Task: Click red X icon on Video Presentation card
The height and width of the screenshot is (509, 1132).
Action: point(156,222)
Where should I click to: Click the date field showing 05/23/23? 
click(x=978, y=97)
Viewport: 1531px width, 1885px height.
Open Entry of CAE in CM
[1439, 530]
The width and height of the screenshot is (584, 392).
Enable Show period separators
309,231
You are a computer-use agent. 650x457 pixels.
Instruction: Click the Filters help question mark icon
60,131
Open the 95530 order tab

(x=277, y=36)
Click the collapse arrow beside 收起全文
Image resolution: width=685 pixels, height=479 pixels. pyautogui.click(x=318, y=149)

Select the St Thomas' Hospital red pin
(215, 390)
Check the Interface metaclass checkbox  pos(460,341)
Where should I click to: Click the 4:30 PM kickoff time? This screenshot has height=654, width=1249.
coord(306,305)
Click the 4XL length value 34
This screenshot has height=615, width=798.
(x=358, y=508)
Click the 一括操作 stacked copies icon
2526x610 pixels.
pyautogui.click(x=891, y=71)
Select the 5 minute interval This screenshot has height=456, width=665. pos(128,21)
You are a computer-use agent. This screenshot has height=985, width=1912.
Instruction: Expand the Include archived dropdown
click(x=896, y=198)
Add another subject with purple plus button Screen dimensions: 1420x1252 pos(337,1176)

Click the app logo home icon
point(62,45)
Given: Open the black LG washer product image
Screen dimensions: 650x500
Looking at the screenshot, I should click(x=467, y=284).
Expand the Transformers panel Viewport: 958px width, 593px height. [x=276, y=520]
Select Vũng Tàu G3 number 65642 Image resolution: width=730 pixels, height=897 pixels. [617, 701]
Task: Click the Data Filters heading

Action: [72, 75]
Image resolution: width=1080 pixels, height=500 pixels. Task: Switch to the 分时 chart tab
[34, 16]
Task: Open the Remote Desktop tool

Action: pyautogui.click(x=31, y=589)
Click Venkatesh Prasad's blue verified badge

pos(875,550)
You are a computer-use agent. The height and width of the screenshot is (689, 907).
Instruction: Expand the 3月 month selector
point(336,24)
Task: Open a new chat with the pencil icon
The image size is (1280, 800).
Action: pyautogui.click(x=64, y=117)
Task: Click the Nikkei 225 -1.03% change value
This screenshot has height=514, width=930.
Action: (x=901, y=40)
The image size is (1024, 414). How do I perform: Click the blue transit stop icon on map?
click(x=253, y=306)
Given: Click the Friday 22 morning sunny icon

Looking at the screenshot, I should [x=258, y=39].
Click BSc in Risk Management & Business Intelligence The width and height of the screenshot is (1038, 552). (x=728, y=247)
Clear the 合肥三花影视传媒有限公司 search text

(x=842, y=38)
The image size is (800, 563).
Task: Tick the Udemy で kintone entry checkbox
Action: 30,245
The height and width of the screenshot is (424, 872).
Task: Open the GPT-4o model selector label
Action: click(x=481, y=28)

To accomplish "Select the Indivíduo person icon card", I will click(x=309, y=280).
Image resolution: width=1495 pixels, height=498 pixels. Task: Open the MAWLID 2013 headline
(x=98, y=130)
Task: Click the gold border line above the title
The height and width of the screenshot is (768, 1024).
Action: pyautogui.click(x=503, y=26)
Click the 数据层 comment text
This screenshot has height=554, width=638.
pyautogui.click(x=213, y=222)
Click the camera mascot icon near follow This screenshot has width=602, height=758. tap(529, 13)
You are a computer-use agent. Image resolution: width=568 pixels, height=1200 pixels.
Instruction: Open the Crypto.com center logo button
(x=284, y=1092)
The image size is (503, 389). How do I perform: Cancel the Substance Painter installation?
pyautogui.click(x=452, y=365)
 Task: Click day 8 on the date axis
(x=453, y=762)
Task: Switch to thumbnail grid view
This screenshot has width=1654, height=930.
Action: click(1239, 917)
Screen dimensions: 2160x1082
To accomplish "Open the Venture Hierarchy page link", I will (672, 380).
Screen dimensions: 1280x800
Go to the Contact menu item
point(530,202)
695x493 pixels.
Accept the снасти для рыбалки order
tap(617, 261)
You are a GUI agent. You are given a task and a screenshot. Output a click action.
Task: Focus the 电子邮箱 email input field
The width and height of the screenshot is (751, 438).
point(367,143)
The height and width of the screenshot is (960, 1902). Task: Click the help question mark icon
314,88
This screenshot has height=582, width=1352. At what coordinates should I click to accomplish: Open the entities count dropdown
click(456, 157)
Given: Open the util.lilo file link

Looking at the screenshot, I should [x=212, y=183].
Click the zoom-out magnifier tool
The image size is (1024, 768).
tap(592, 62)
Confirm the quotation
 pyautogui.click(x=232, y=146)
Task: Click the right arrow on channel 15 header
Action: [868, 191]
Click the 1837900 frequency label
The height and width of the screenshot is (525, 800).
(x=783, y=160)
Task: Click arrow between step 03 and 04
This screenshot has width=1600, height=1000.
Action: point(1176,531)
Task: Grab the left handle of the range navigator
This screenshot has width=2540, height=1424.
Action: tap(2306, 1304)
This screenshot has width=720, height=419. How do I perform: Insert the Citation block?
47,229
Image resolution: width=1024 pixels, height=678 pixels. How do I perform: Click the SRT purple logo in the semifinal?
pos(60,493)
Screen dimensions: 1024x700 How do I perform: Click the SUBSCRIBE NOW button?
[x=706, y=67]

============================================================

* [WHAT NEEDS TO BE DONE]:
Lines before the one containing "Task: Focus the 电子邮箱 email input field" are left out. Repeat that line and all lines after it in the records above exactly.

* [THE COMPLETED TASK]:
Task: Focus the 电子邮箱 email input field
The width and height of the screenshot is (751, 438).
point(367,143)
The height and width of the screenshot is (960, 1902). Task: Click the help question mark icon
314,88
This screenshot has height=582, width=1352. At what coordinates should I click to accomplish: Open the entities count dropdown
click(456, 157)
Given: Open the util.lilo file link

Looking at the screenshot, I should [x=212, y=183].
Click the zoom-out magnifier tool
The image size is (1024, 768).
tap(592, 62)
Confirm the quotation
 pyautogui.click(x=232, y=146)
Task: Click the right arrow on channel 15 header
Action: [868, 191]
Click the 1837900 frequency label
The height and width of the screenshot is (525, 800).
(x=783, y=160)
Task: Click arrow between step 03 and 04
This screenshot has width=1600, height=1000.
Action: point(1176,531)
Task: Grab the left handle of the range navigator
This screenshot has width=2540, height=1424.
Action: tap(2306, 1304)
This screenshot has width=720, height=419. How do I perform: Insert the Citation block?
47,229
Image resolution: width=1024 pixels, height=678 pixels. How do I perform: Click the SRT purple logo in the semifinal?
pos(60,493)
Screen dimensions: 1024x700 How do I perform: Click the SUBSCRIBE NOW button?
[x=706, y=67]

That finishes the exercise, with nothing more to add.